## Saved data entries
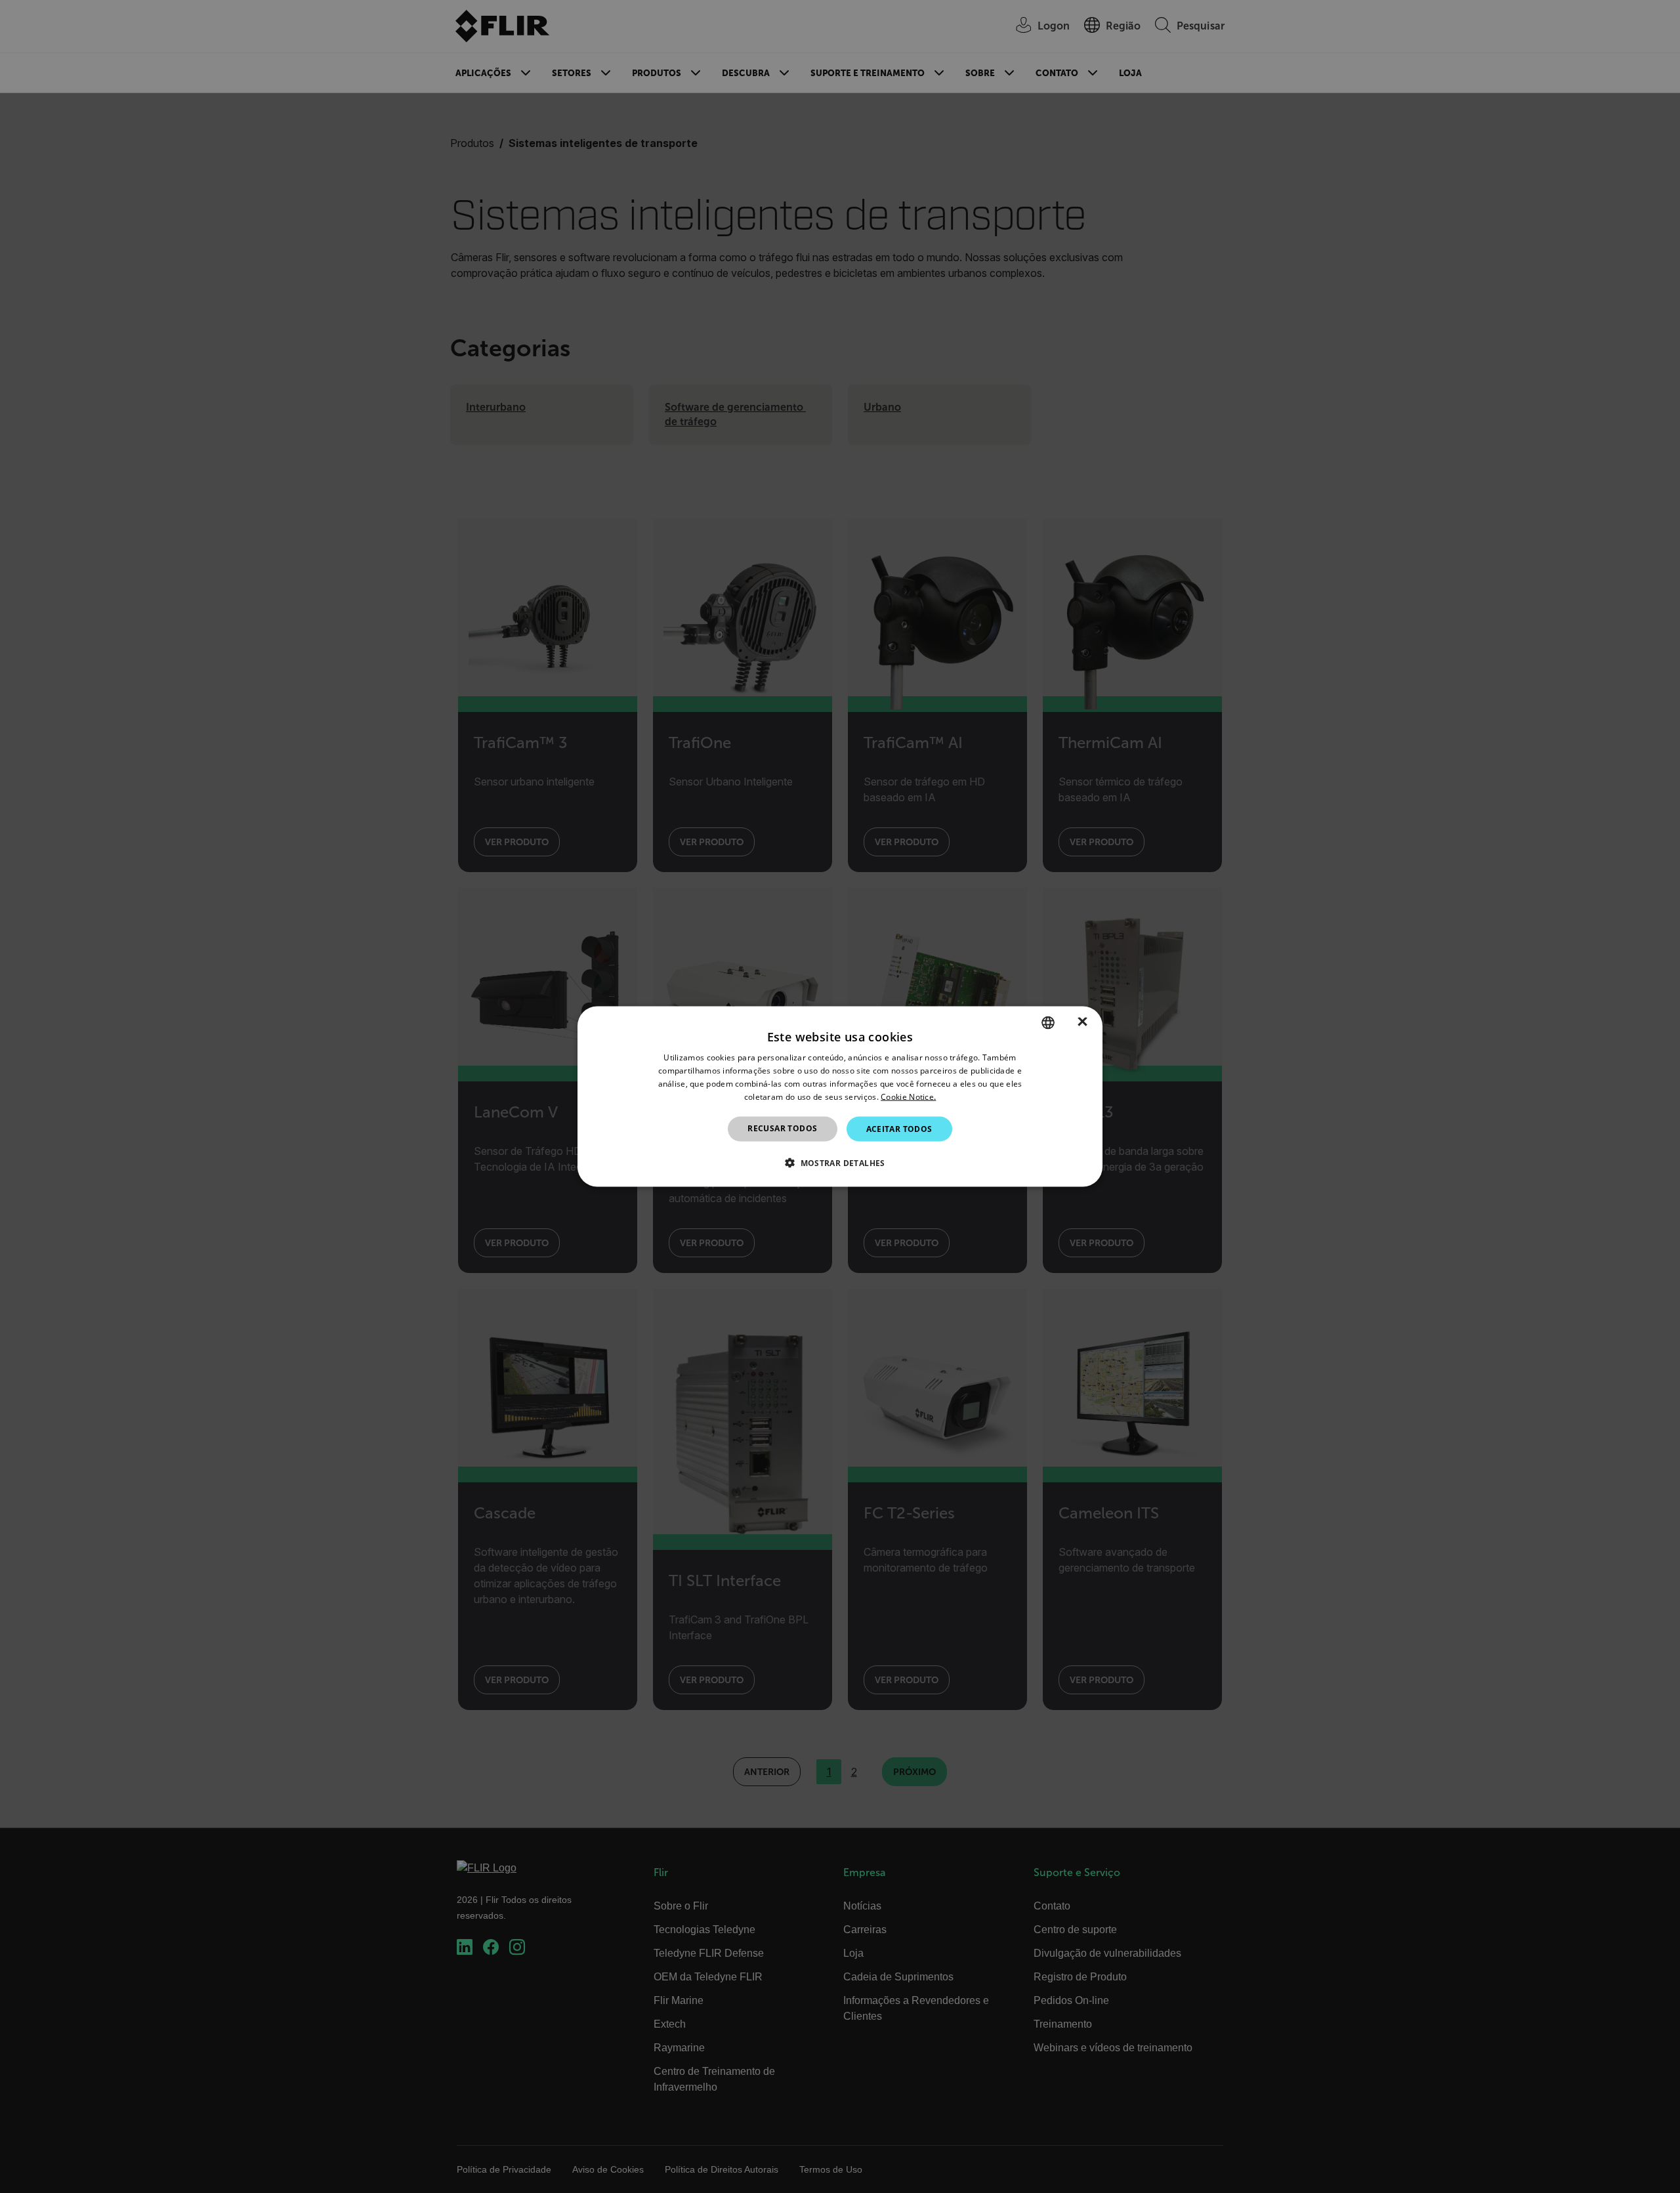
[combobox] (1048, 1023)
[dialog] (840, 1097)
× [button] (1082, 1022)
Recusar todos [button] (782, 1127)
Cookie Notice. (908, 1096)
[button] (840, 1162)
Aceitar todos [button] (899, 1128)
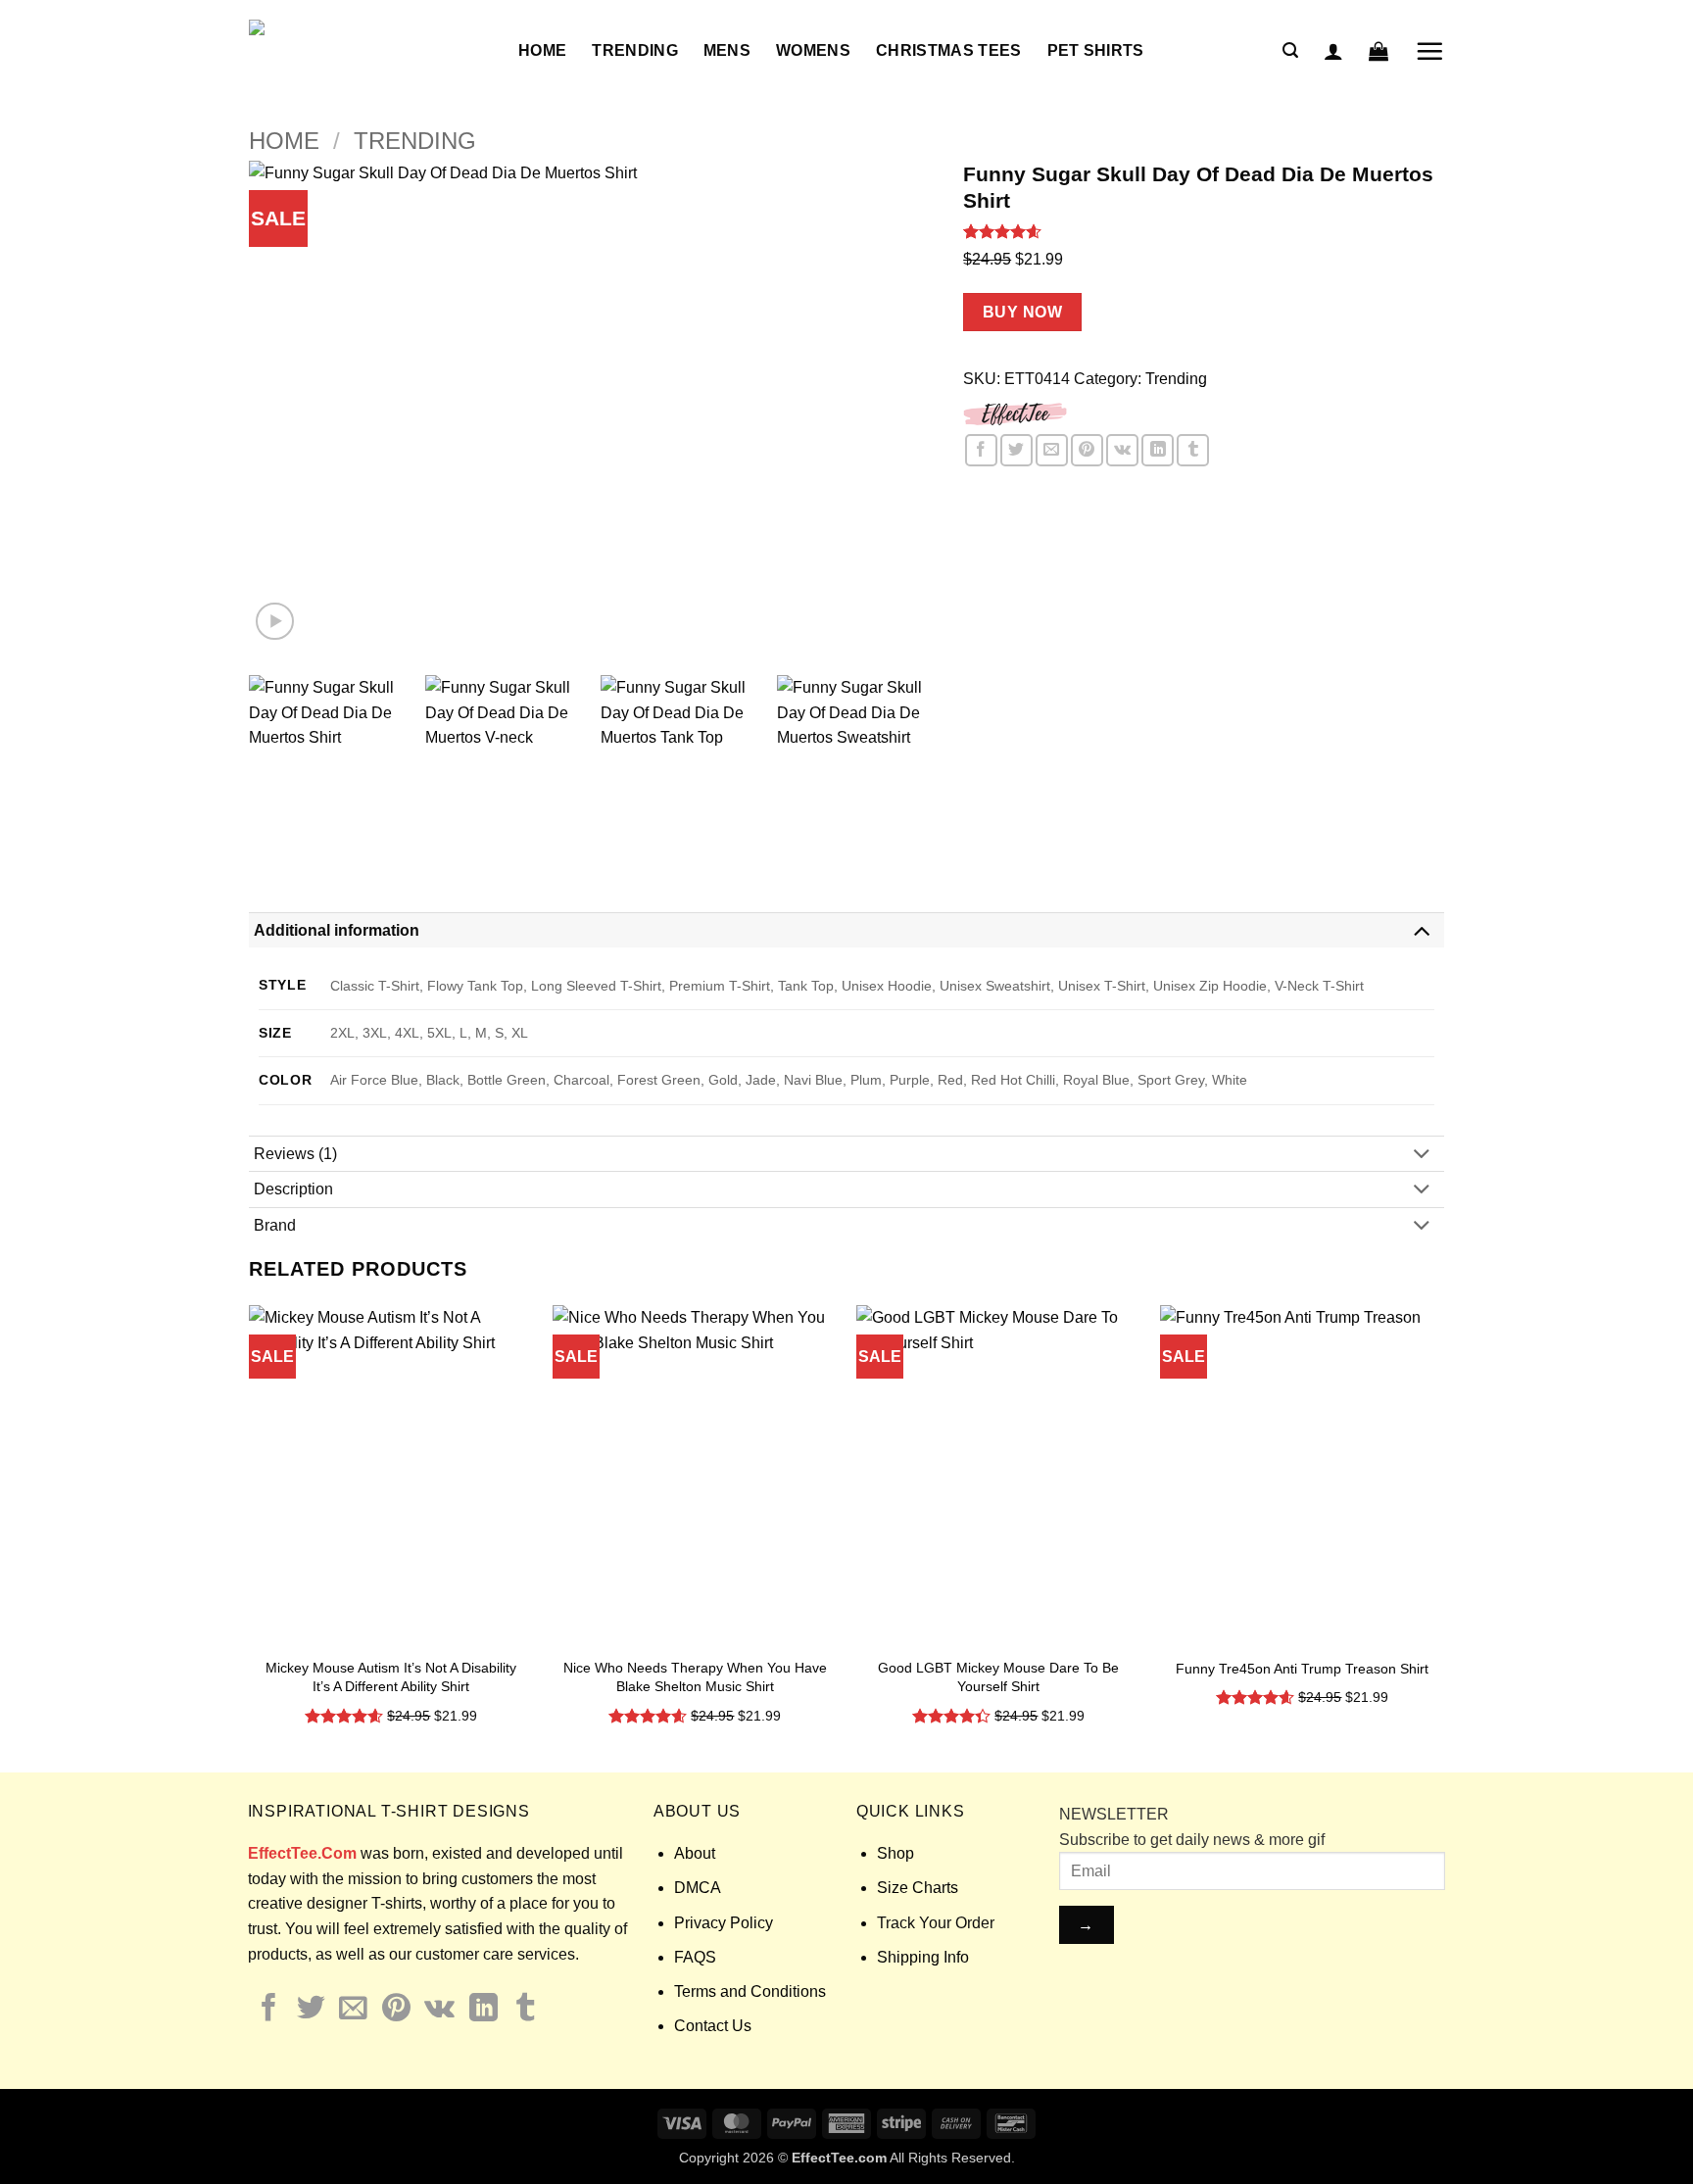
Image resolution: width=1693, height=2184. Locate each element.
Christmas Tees (948, 50)
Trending (635, 50)
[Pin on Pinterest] (1087, 450)
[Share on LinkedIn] (1157, 450)
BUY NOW (1022, 312)
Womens (813, 50)
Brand (275, 1225)
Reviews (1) (295, 1153)
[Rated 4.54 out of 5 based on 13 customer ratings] (1203, 231)
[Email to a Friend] (1052, 450)
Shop (895, 1853)
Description (293, 1189)
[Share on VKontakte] (1122, 450)
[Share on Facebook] (981, 450)
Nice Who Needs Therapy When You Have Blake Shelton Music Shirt (695, 1677)
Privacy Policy (723, 1923)
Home (542, 50)
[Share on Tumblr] (1193, 450)
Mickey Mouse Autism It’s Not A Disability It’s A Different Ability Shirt (391, 1677)
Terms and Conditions (750, 1991)
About (694, 1853)
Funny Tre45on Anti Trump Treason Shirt (1302, 1668)
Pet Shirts (1095, 50)
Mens (726, 50)
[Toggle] (1421, 929)
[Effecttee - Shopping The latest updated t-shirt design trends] (369, 51)
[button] (1290, 50)
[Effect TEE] (1015, 412)
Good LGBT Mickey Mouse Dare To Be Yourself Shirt (998, 1677)
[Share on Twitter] (1016, 450)
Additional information (336, 930)
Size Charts (917, 1887)
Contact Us (712, 2025)
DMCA (697, 1887)
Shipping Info (923, 1957)
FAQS (695, 1957)
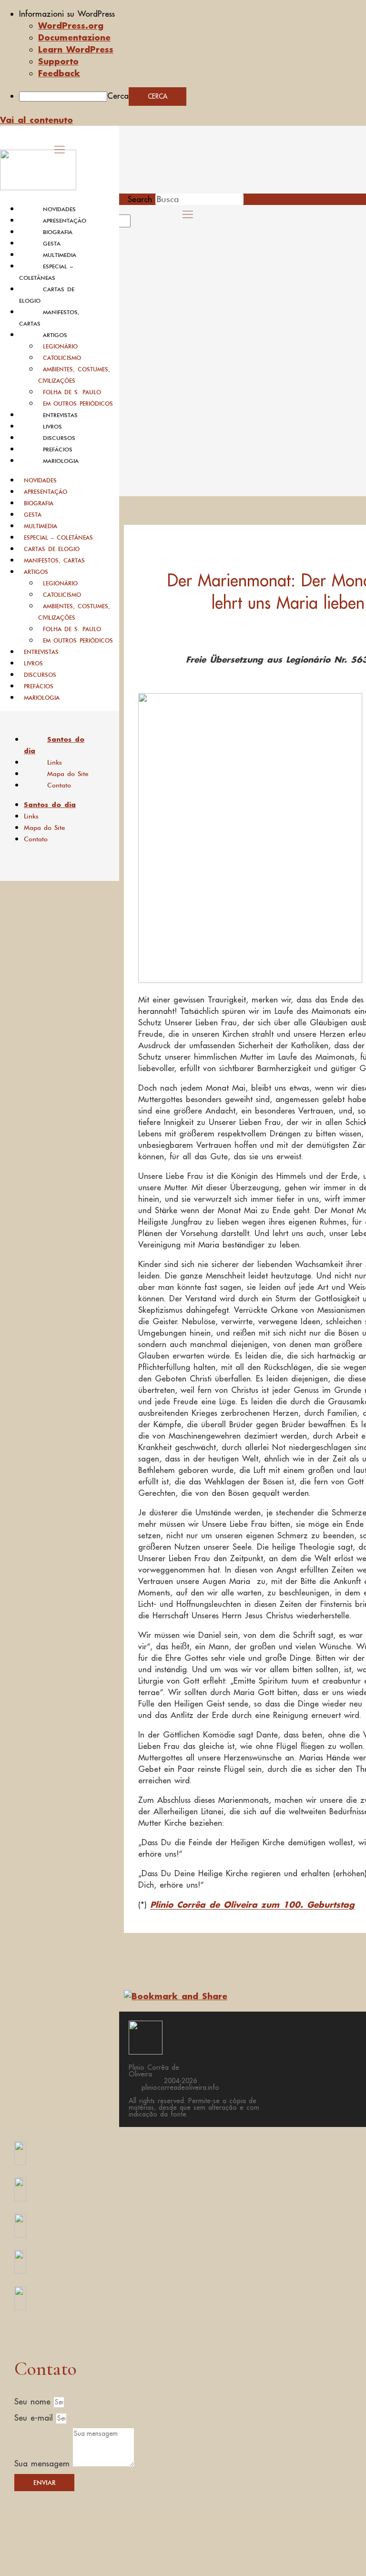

## Activity
Reproduce the lines from the line with "Description (293, 1189)" through the last line of the entries exactly, including both ends and excluding pictures.

## Your solution
Description (293, 1189)
[Share on VKontakte] (1122, 450)
[Share on Facebook] (981, 450)
Nice Who Needs Therapy When You Have Blake Shelton Music Shirt (695, 1677)
Privacy Policy (723, 1923)
Home (542, 50)
[Share on Tumblr] (1193, 450)
Mickey Mouse Autism It’s Not A Disability It’s A Different Ability Shirt (391, 1677)
Terms and Conditions (750, 1991)
About (694, 1853)
Funny Tre45on Anti Trump Treason Shirt (1302, 1668)
Pet Shirts (1095, 50)
Mens (726, 50)
[Toggle] (1421, 929)
[Effecttee - Shopping The latest updated t-shirt design trends] (369, 51)
[button] (1290, 50)
[Effect TEE] (1015, 412)
Good LGBT Mickey Mouse Dare To Be Yourself Shirt (998, 1677)
[Share on Twitter] (1016, 450)
Additional information (336, 930)
Size Charts (917, 1887)
Contact Us (712, 2025)
DMCA (697, 1887)
Shipping Info (923, 1957)
FAQS (695, 1957)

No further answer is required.